Neurovascular coupling preserved in a chronic mouse model of Alzheimer's disease: Methodology is critical

Abstract

Impaired neurovascular coupling has been suggested as an early pathogenic factor in Alzheimer's disease (AD), which could serve as an early biomarker of cerebral pathology. We have established an anaesthetic regime to allow repeated measurements of neurovascular function over three months in the J20 mouse model of AD (J20-AD) and wild-type (WT) controls. Animals were 9-12 months old at the start of the experiment. Mice were chronically prepared with a cranial window through which 2-Dimensional optical imaging spectroscopy (2D-OIS) was used to generate functional maps of the cerebral blood volume and saturation changes evoked by whisker stimulation and vascular reactivity challenges. Unexpectedly, the hemodynamic responses were largely preserved in the J20-AD group. This result failed to confirm previous investigations using the J20-AD model. However, a final acute electrophysiology and 2D-OIS experiment was performed to measure both neural and hemodynamic responses concurrently. In this experiment, previously reported deficits in neurovascular coupling in the J20-AD model were observed. This suggests that J20-AD mice may be more susceptible to the physiologically stressing conditions of an acute experimental procedure compared to WT animals. These results therefore highlight the importance of experimental procedure when determining the characteristics of animal models of human disease.

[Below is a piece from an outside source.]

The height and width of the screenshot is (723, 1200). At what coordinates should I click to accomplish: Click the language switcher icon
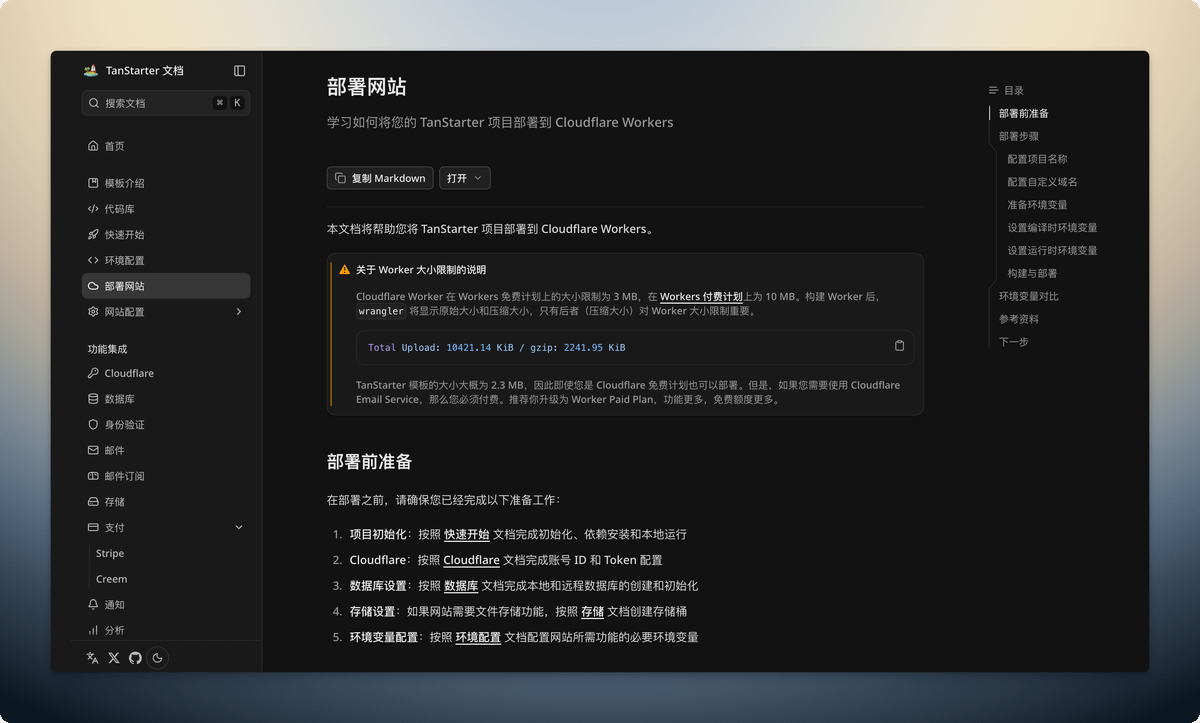click(93, 658)
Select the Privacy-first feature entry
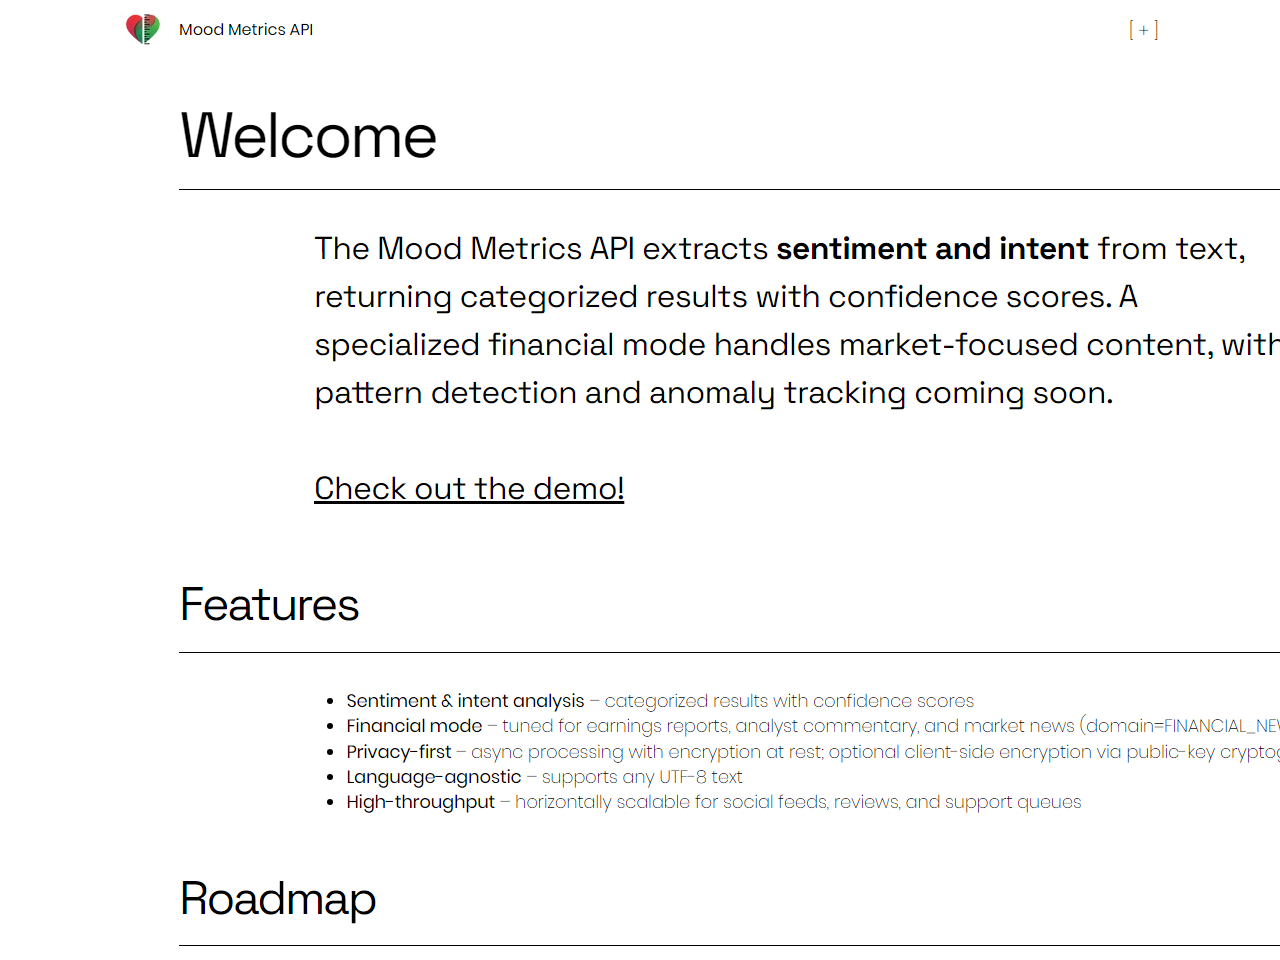 coord(399,752)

Keywords: Barrel cortex; J20; blood flow; electrophysiology; optical imaging.

Figure 1.

Representative hemodynamic responses from WT (a) and J20-AD mice (b) across three chronic imaging sessions (1–3) each separated by ∼30 days and a final acute session (4) where a multi-channel electrode is inserted into the activated whisker region. Activation maps represent the change in Hbt with respect to baseline during a 16-s mechanical whisker stimulation. Time series take for Hbt, Hbr and Hbo are taken from the activated whisker region highlighted in white on the reference images (rows 1 and 3). Hbt: total blood volume, Hbo: oxyhemoglobin, Hbr: deoxyhemoglobin. (c) Representative images of Aβ plaques from 12-month wild type and J20-AD mice from hippocampus (HPC) and primary somatosensory cortex (S1). There is strong deposition of plaques in the hippocampus but relatively few in the cortex. Top row shows J20-AD mice bottom row WT controls. Column one shows HPC (scale bar = 200 µm), column two zoomed in box inset regions of HPC (scale bar = 100 µm), column three S1 cortex with column four showing zoomed in box inset regions of S1.

Figure 2.

Neurovascular coupling preserved in J20-AD mice. Hemodynamic time series (Hbt, Hbr and Hbo) averaged across chronic sessions for each of the eight experiments (a–h). WT responses are illustrated in the left column and J20-AD in the right column. Error bars =standard deviation.

Figure 3.

Average hemodynamic time series responses take across all eight experiments (a–h) in for the acute imaging session with WT in the left column and J20-AD in the right column. Error bars =standard deviation.

Figure 4.

Average magnitude of fractional hemodynamic response for both chronic (left hand side) and acute session (right hand side) stimulation experiments. (a) Hbt (b) Hbr and (c) Hbo. Error bars =standard deviation.

Figure 5.

Concatenated hemodynamic times series of responses across experiments for all imaging sessions (a) Wild-type chronic, (b) J20-AD Chronic, (c) Wild-type acute and (d) J20-AD acute. Shaded error bars = standard deviation.

Figure 6.

Neural responses from WT and J20-AD mice from stimulation experiments. (a) Exp1, (b) Exp2 (c) Exp4 (d) Exp5 and (e) Exp7. Left hand images represent the averaged single impulse response in the different stimulation experiments. Middle time series represents the average field potential response from channels 3–8 for WT and J20-AD mice. Right hand column represents the averaged time series impulse response from channels 3 to 8. WT = black time series, J20-AD = red time series, Shaded error bars = standard deviation.

Figure 7.

Anatomically compartmentalised vascular responses for four representative animals (a) Reference image showing cortical vasculature (b) The first principal component of the Hbt image data block (c) First principal component of the Hbr image data block. (d) Reference images with superimposed surface arteries (red) and veins (blue) (e) Calculated whisker response region with selected artery and vein regions. (f) Hbt (blood volume) 2-s stimulation response in the arterial compartment for chronic (left) and acute (right) experiments. (g) Hbt 16-s stimulation response in the arterial compartment for chronic (left) and acute (right) experiments. (h) Hbt 2-s stimulation response in the venous compartment for chronic (left) and acute (right) experiments. (i) Hbt 16-s stimulation response in the venous compartment for chronic (left) and acute (right) experiments.